I head down the sidewalk in the cold March, just predawn dark, feeling half-awake and half-asleep, pulling a wheeled carry-on. I forgot to take the locker padlock I use at the gym out of the backpack hung over my shoulders, and the lock knocks against my back in rhythm with the fall of my boot soles on the pavement, a muffled clanking the quiet seems to amplify along with the suitcase’s clacking wheels: clackclack clink clackclack clink.
The subway ride into Manhattan doesn’t fully belong to the awoken world either. There are grim-faced, sleepy-eyed early commuters, some with heads heavily nodding down as they sit, and a few homeless men sleeping across the seats, blankets so blackened they look made of cast iron; it’s like this train is transporting exhausted spirit miners out of a supernatural mine.

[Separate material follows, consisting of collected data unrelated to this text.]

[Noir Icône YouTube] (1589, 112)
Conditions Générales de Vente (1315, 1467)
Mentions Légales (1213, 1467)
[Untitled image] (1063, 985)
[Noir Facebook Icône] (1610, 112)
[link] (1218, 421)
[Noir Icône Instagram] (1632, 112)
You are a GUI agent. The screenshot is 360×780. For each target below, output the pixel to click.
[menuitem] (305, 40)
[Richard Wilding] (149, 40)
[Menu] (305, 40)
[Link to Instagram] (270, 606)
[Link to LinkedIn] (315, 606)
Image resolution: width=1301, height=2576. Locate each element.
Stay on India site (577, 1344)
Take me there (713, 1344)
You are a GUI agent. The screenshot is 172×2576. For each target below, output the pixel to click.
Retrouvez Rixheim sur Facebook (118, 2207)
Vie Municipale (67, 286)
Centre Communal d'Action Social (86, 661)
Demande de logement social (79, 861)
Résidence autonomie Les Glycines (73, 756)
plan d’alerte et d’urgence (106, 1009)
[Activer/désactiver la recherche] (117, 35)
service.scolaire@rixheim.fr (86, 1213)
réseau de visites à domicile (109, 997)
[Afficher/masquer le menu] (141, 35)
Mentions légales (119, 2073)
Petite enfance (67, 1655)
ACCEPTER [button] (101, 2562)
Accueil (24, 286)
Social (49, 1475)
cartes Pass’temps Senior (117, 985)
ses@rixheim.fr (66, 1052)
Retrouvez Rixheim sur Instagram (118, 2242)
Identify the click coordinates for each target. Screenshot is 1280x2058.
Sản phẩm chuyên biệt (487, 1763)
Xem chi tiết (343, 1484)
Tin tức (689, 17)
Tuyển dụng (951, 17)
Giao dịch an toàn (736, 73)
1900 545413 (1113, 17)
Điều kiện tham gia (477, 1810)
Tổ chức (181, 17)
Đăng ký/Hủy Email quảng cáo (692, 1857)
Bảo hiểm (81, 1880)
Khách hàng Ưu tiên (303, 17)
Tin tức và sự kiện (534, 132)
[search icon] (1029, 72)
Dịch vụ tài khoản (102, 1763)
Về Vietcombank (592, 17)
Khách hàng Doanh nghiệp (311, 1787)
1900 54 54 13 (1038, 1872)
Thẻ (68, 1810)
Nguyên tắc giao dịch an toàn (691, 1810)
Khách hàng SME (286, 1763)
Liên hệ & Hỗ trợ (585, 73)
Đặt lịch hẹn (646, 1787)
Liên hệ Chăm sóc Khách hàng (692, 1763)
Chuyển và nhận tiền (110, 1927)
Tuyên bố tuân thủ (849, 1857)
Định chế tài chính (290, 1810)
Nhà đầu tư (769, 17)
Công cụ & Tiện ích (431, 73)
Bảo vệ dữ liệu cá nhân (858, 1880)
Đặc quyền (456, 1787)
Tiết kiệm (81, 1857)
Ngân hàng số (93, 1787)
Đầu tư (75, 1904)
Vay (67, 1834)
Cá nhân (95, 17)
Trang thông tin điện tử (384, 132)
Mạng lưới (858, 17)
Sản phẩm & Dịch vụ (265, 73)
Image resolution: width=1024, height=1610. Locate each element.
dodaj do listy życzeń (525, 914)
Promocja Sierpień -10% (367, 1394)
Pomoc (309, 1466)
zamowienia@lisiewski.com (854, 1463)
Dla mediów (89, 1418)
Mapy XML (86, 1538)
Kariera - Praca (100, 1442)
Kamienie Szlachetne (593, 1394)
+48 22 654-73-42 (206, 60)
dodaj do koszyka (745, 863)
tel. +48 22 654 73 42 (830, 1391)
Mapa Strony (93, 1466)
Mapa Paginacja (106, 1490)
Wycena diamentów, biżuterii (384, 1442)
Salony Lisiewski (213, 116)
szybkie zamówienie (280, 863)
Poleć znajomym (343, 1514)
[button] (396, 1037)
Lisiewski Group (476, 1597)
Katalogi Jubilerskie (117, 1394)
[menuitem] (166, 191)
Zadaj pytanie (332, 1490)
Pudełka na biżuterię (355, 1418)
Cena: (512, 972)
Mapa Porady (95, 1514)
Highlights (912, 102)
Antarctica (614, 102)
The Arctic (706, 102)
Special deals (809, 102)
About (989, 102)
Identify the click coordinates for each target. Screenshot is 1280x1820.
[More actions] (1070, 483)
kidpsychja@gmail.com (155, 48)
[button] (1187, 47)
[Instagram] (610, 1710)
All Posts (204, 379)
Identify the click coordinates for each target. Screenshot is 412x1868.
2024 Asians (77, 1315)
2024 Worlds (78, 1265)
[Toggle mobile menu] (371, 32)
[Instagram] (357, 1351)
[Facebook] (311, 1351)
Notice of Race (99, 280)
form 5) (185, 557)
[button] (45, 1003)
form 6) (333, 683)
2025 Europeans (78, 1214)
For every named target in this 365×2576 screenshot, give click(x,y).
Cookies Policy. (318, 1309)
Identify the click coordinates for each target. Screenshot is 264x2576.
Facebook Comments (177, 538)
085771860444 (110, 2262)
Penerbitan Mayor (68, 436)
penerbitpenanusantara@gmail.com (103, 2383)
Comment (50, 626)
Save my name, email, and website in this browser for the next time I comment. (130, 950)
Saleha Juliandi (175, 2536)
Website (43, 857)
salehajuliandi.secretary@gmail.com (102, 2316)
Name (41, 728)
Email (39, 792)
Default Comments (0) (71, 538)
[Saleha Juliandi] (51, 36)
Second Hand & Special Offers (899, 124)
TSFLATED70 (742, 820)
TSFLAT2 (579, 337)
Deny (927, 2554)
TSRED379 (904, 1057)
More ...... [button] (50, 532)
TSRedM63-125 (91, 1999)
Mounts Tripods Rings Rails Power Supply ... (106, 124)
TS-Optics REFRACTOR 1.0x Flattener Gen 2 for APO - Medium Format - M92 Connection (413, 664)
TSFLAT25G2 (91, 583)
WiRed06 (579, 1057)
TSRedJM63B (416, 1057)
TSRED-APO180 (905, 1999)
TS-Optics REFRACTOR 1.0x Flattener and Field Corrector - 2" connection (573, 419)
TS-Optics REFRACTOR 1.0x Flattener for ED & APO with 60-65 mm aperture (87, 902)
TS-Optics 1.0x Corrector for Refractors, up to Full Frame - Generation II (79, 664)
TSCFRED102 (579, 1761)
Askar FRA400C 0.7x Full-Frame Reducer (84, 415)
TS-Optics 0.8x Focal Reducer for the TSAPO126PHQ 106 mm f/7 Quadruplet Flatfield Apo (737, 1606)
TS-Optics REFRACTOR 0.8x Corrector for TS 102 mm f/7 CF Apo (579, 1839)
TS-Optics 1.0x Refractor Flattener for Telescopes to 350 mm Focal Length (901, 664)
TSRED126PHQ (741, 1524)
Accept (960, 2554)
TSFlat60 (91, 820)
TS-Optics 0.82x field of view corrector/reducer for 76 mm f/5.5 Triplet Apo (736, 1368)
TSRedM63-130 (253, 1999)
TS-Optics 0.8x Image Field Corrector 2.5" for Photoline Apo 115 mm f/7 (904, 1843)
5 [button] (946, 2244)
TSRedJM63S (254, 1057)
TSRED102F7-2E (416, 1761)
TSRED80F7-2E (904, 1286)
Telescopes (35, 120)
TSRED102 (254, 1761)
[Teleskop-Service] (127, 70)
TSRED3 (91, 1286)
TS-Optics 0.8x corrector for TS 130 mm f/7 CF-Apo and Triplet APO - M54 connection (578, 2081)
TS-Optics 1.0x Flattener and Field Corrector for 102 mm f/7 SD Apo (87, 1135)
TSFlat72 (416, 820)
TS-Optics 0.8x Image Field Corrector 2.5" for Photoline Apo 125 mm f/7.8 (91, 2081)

I still always call it going home to Boston, though I haven’t lived in that city since I was an infant, back when my newlywed parents had an apartment somewhere on Beacon Street. But this year I didn’t go home to Boston to spend any part of the Christmas holidays with my mother and sister. In early December I flew to Buenos Aires to report a magazine article on the search for the missing and stolen children of parents disappeared in the Dirty War years and stayed until just after the New Year. Then I’d only been there a few days when I got an email from my sister saying how happy she was that we’d be able to spend Christmas together for the first time in so many years. I hadn’t told Lexi I’d be in Argentina for the holidays, though I had told our mom, but she’d probably forgotten to pass that on. Instead, I was invited for Christmas Eve dinner with one of the Abuelas de la Plaza de Mayo and her recently recovered grandson, the only son of her only daughter, who’d given birth while a secret prisoner of the military dictatorship twenty years before, after which she’d “disappeared” forever, most likely rolled from the bay of a plane into the South Atlantic. Her son’s identity had been confirmed by DNA testing only a few months before. For my piece, I only had to try to describe that Christmas Eve just as it was in order to transmit an appropriate sense of the sacred, of the mystical presence of the missing mother-daughter—Paulina was her name—her blessing and love in the new bond between a grandson and grandmother who until recently had been strangers. Later, I got mail from readers who were moved by that scene especially, a few who had stories of their own to share about lost or missing mothers, even of ghostly visitations during holiday family gatherings and weddings.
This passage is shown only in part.